I propose to take Questions Nos. 567 and 591 together.
The HSE has statutory responsibility for decisions on pricing and reimbursement of medicinal products under the community drug schemes in accordance with the provisions of the Health (Pricing and Supply of Medical Goods) Act 2013.
The HSE received an application for the inclusion of Fampridine (Fampyra®) in the GMS and community drugs schemes. The application was considered in line with the procedures and timescales agreed by the Department of Health and the HSE with the Irish Pharmaceutical Healthcare Association (IPHA) for the assessment of new medicines. In accordance with these procedures, the National Centre for Pharmacoeconomics (NCPE) conducted a pharmacoeconomic evaluation of Fampridine and concluded that, as the manufacturer was unable to demonstrate the cost effectiveness of Fampridine in the Irish healthcare setting, it was unable to recommend the reimbursement of the product. The report is available on the NCPE's website (www.ncpe.ie). The NCPE report is an important input to assist the HSE in its decision making process and informs further discussions between the HSE and the manufacturer of the drug. The HSE assessment process is intended to arrive at a decision on the funding of new medicines that is clinically appropriate, fair, consistent and sustainable.
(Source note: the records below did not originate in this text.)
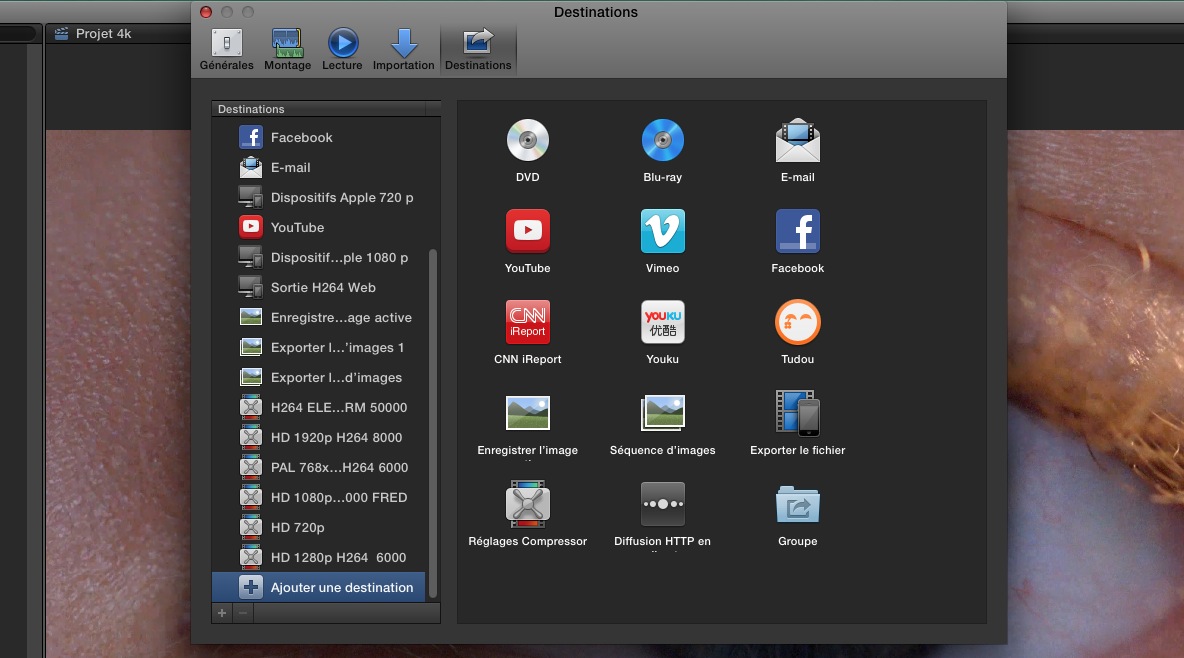1184x658 pixels.
Task: Open the Réglages Compressor destination
Action: [x=527, y=503]
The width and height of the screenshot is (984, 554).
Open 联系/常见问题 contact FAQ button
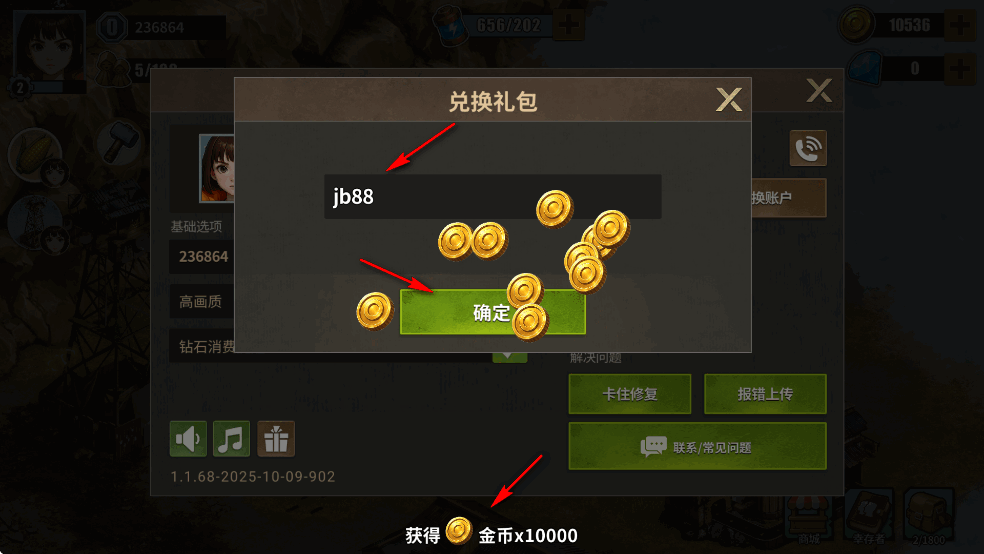[x=697, y=446]
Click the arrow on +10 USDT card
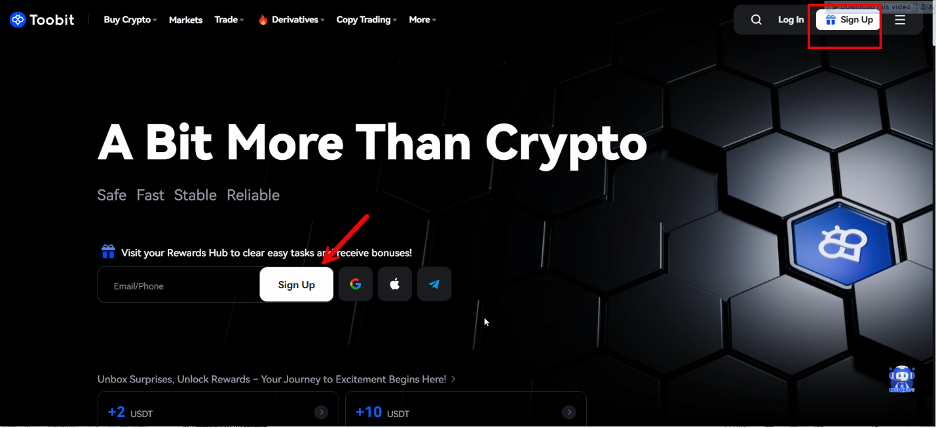The height and width of the screenshot is (428, 936). point(569,412)
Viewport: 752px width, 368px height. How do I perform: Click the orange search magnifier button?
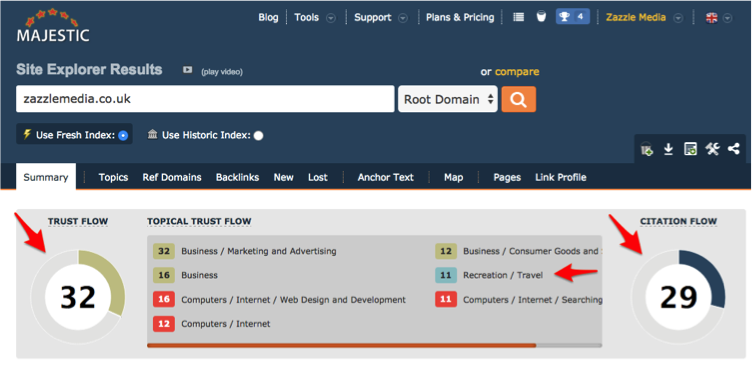(x=518, y=99)
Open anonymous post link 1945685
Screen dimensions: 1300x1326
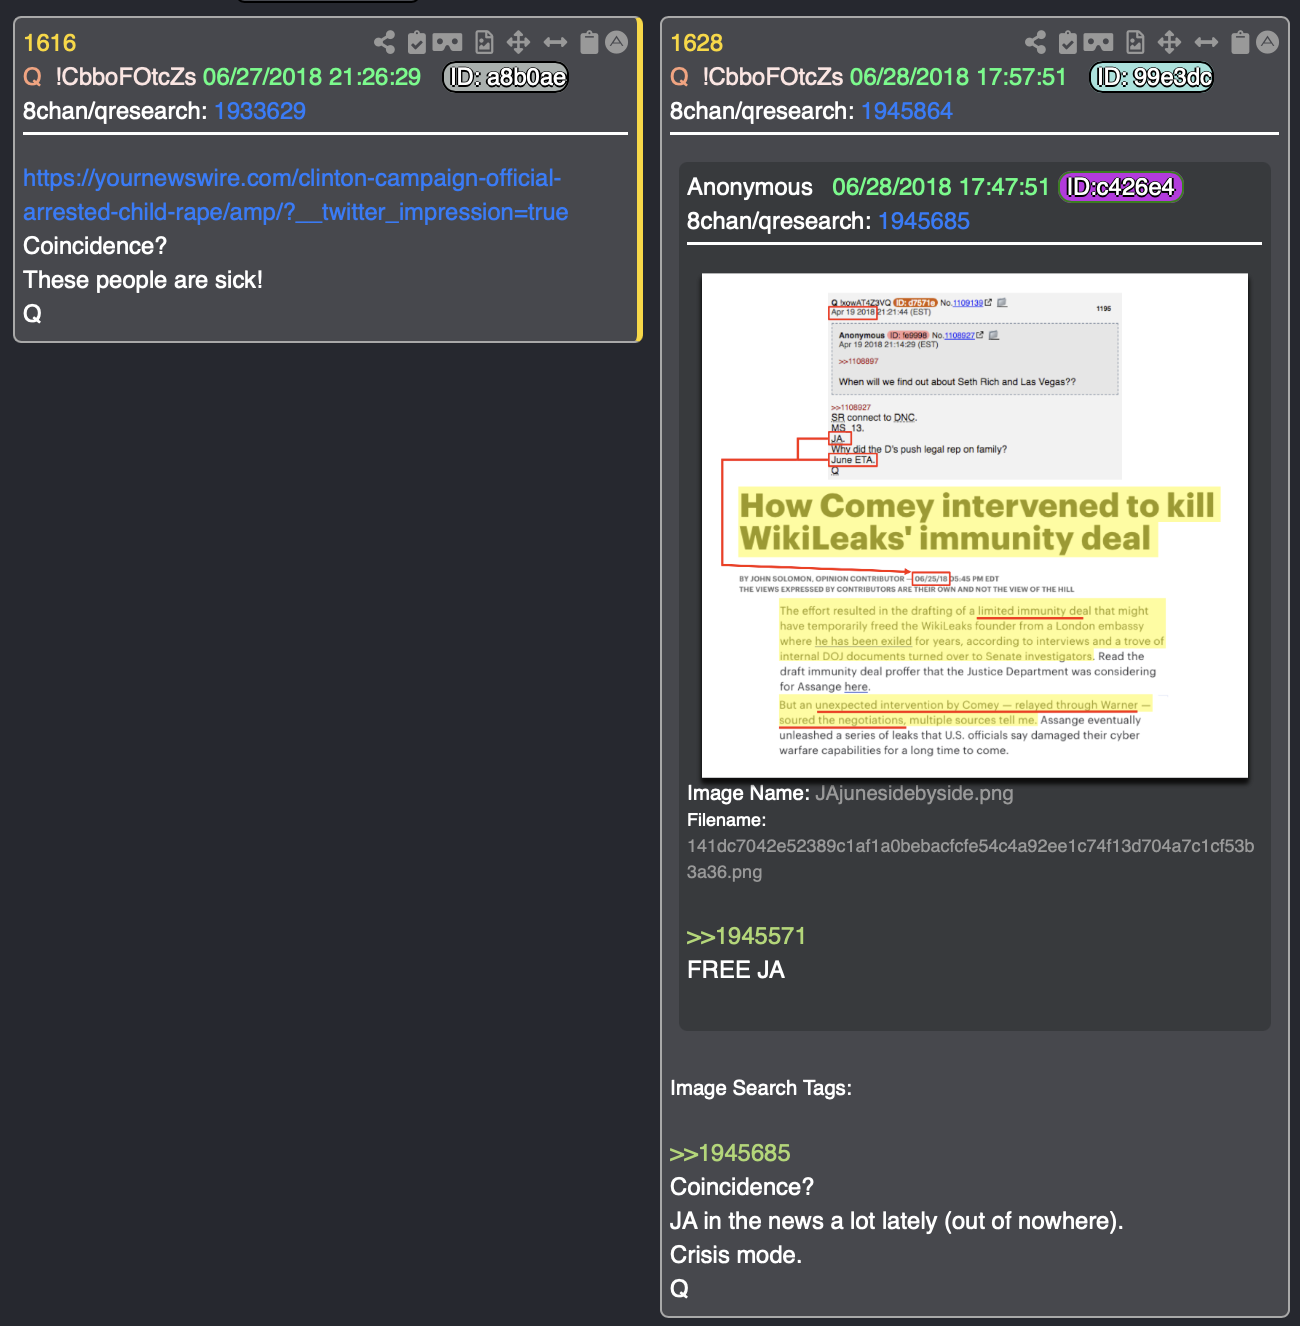click(924, 221)
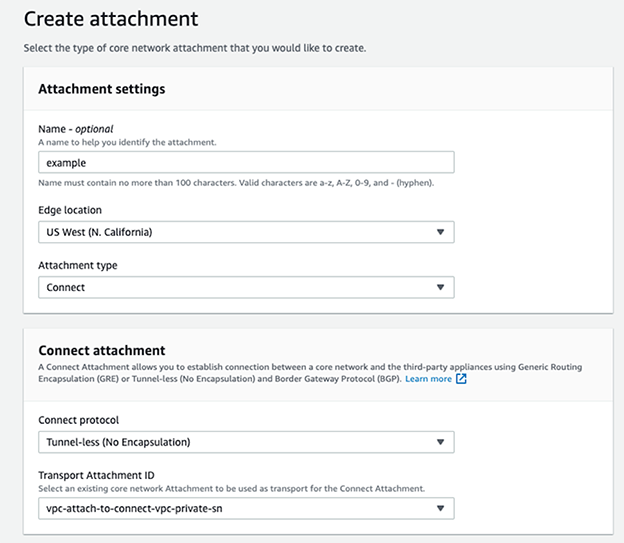Open the US West (N. California) dropdown
This screenshot has height=543, width=624.
[x=245, y=233]
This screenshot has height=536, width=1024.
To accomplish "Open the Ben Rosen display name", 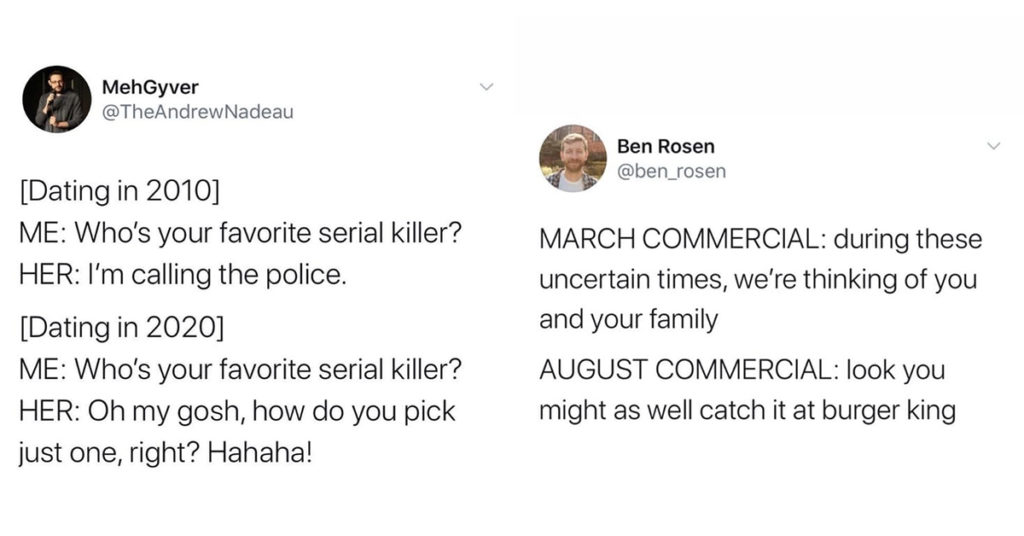I will click(x=665, y=146).
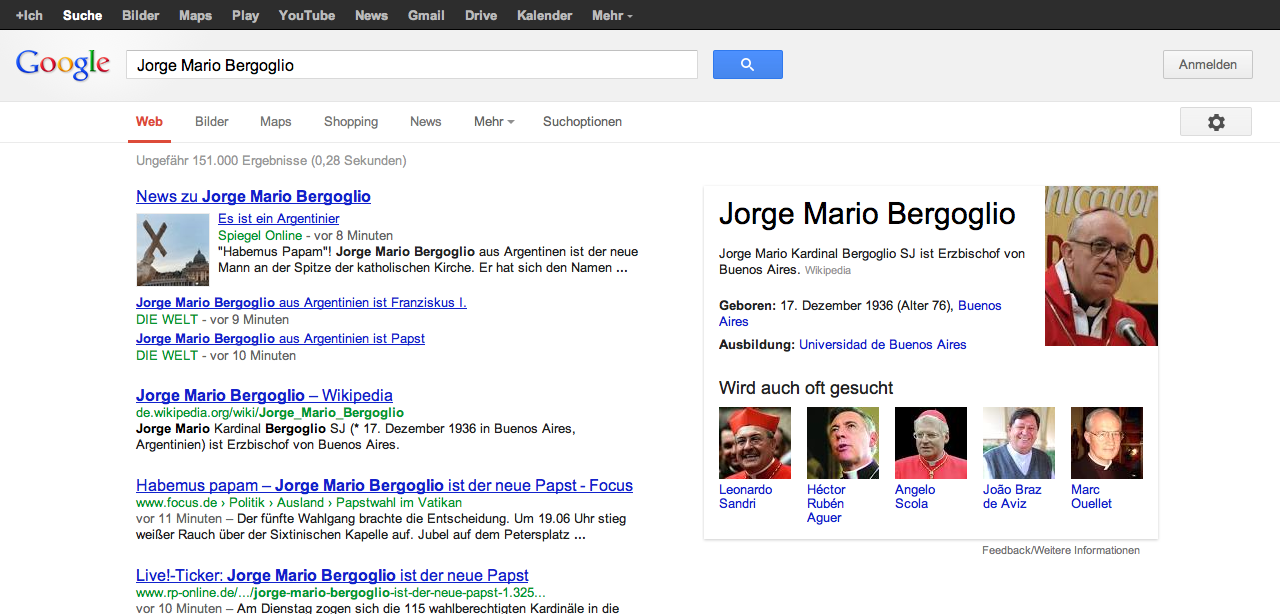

Due to the very difficult and challenging economic environment in which the Government targeted additional savings in health expenditure of €666 million in 2014, which must be achieved while protecting front line services to the most vulnerable to the greatest extent possible, the HSE has decided it was not in a position to add the drug to the List of Reimbursable Items supplied under the GMS and other community drug schemes.
It is open to the supplier, at any time, to submit a new application to the HSE incorporating evidence which demonstrates the cost effectiveness of Fampridine. The HSE will then re-consider the application to add this product to the List of Reimbursable Items, in line with the agreed procedures and timescales for the assessment of new medicines.